All the Saratoga springs spurt supercharged soda water. The kind named Geyser contains bicarbonates of sodium, calcium, magnesium and iron It is antacid, aids digestion, relieves gastric distress. Other Saratoga waters contain chlorides of sodium (table salt), potassium, lithium, ammonium. The kind called Coesa is a mild laxative; the kind called Hathorn, a vigorous cathartic. Dr. Baruch after drinking "not wisely but too well, learned a lesson which I have often taught others that these waters must be prescribed with care."
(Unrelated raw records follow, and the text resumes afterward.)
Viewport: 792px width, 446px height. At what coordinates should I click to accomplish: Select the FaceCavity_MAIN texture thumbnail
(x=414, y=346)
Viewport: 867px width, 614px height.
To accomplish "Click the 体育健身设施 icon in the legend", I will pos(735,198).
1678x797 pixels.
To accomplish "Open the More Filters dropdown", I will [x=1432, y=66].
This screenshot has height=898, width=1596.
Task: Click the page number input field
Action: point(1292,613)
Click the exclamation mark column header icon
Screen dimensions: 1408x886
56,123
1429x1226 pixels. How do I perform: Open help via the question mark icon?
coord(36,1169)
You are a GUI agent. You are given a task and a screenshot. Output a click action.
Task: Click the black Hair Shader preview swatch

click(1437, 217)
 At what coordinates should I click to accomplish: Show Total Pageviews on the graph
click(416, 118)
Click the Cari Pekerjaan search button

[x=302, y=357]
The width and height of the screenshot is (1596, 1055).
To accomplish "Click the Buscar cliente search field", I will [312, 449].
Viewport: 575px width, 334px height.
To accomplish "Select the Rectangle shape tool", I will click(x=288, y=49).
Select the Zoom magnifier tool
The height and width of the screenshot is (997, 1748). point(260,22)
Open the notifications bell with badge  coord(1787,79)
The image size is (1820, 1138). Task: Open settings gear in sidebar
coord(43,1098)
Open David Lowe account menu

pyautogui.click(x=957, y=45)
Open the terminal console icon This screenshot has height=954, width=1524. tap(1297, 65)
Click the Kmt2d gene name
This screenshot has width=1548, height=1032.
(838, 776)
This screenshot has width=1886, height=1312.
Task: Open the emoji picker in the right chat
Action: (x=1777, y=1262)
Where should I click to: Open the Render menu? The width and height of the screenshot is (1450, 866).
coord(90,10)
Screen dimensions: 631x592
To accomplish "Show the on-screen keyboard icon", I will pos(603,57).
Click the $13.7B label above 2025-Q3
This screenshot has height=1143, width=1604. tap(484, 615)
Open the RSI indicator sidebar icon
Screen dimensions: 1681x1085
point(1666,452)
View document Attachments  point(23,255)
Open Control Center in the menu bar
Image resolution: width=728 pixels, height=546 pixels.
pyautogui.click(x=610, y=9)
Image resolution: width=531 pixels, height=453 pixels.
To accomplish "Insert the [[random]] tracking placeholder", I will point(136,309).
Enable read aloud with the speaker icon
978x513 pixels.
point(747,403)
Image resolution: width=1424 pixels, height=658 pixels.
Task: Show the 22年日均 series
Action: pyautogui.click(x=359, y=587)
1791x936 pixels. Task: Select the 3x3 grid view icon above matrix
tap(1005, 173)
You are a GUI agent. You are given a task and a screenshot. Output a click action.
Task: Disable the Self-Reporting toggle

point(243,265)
After Governor Lehman and other dignitaries finished reading speeches and telegrams at last week's dedication ceremonies, he led a large party into the Hall of Springs, a big, pillared and arcaded brick & limestone building. It contains three circular yellow marble fountains, from which well Geyser, Hathorn and Coesa waters. Patients and visitors fill glasses at the fountains, stroll through the arcades sipping and gossiping until the waters work. An orchestra plays in a balcony.